Learning to eat mindfully
- Acknowledge the taste, the texture, the smell, the sounds – with every bite bring yourself present and learn to listen to each sense: make a mental note of each one
- Pay close attention to your thoughts while eating: remember eating is to nourish the body, give it energy, taking care of all it provides you: are you thinking “shoulds” or negative self talk like “I am ugly, fat, etc.” When you recognize you are thinking these thoughts work to alter those thoughts and bring yourself to the moment – you are not your thoughts, your thoughts do not have to guide your behaviors. Acknowledge why you are eating, to take care of yourself.
- Neutralize food: Do you label your foods “good” or “bad” – why? Where did you get these definitions of good or bad? How does it alter how you eat? All foods are ok in moderation, forbidding or restricting can lead to binges and cravings.
- Slow down your eating process. Sit down for a period of time and slowly eat, chew completely, noting how your body feels and how the food tastes (remember to go back to using your senses)
- Take moments during eating to acknowledge feelings in your mind and sensations of your body: are you tense? Are you thirsty? Are you feeling anxious? Acknowledge the difference between the mind and the body
- Take a deep breathe through the nose and out the mouth after each bite. This will bring you mindful not only of your breathing, but can slow down the eating and bring you more mindful to be in the moment
Learning to know when your body is “physically” full
- Fact: it takes 20 minutes to send your brain the signal you are no longer hungry. When eating a meal: try placing your fork down between bites. Then you are not mindless in eating bite after bite, you must consciously pick up the for to take another bite
- Eat every 3-4 hours: even if only a snack, it will help your blood sugar remain more level you don’t have to eat everything on your plate: this is especially important when at restaurants, often the sheer amount of food can be overwhelming. Sometimes having a portion of it wrapped to go first can help take away the pressure to finish the food
- Learn to use a number scale: check this scale
- After a few bites, focus on how your stomach feels, really pay attention to your body
- How does the “type” of food feel in your stomach. Understanding how a food can fill the volume of your stomach will take time, really paying attention to your stomach, whether the growling has lessened, the headache has lessened, acknowledge how your physical hunger changes during the eating process
- The Japanese in their wisdom promote pleasure as one of their goals with healthy living: really pay attention to what you are eating, and your experience of eating; when you find yourself not tasting the food, feeling on auto-pilot, take a step back and breathe deep. Slipping into these “zones” can be easy to do, but the more you pay attention to the process of eating, the less you allow yourself to check out.

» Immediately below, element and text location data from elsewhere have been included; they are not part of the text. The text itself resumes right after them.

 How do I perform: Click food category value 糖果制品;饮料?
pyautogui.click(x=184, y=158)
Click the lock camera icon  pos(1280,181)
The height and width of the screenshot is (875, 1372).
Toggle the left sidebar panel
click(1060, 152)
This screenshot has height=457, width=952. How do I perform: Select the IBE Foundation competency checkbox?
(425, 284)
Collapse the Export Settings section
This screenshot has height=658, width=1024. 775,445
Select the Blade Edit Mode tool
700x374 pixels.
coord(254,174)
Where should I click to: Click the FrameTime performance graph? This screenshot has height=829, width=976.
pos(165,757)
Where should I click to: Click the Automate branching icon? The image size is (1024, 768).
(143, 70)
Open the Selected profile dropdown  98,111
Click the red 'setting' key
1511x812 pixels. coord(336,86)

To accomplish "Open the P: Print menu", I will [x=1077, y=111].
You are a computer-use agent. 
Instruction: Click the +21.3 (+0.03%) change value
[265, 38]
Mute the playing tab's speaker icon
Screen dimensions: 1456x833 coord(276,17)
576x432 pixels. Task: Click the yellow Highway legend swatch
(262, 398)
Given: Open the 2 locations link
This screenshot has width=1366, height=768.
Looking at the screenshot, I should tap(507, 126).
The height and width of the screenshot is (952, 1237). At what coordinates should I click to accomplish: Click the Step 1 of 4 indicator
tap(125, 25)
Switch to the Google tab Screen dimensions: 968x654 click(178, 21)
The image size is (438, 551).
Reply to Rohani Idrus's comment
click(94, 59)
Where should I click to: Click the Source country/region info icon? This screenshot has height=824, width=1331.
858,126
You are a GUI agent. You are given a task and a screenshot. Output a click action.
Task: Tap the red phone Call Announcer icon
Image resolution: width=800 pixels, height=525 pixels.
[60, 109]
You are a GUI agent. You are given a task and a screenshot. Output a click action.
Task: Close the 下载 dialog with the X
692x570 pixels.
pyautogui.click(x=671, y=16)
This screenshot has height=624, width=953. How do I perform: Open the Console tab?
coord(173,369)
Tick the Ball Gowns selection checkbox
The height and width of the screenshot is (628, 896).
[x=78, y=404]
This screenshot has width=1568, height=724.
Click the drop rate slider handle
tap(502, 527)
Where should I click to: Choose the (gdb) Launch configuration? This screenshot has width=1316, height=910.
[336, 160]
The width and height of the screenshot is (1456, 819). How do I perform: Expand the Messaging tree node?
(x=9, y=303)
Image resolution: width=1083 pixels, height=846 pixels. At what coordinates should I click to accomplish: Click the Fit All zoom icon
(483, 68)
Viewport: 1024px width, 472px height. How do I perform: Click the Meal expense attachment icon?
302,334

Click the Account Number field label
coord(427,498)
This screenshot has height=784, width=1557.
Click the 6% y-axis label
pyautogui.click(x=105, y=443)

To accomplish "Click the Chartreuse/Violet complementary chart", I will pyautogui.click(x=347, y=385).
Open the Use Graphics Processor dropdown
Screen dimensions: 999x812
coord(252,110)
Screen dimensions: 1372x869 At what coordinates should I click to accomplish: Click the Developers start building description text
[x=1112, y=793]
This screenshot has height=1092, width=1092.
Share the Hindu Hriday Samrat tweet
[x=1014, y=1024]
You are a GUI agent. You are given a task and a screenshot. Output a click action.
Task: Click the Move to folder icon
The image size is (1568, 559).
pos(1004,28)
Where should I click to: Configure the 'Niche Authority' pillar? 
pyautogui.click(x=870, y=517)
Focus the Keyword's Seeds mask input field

- My mom takes care of my second cousin who is 4. She naturally possesses this ability. I think its amazing to remember infants and toddlers innately possess this ability and can easily know when they are hungry and full. My mom has now decided to rely on the inner wisdom of the 4 year old. We need to learn to do the same thing.
- A study done by Leann Birch, Ph. D. showed that children ages two to five were eating, on average, the same amount of calories daily for a week, even though the calories from their individual meals varied greatly. This study shows that toddlers don’t need to count calories to get the appropriate amount of energy; they naturally know what they need – totally awesome research and something to remember as we re-learn to eat, listen to hunger cues, and how food feels within our body. .
Learning to eat mindfully can be fun, and learning to listen to our body can help us in recovery and life.
How have you learned to eat mindfully? What works? What struggles do you face? Do you know when you are full??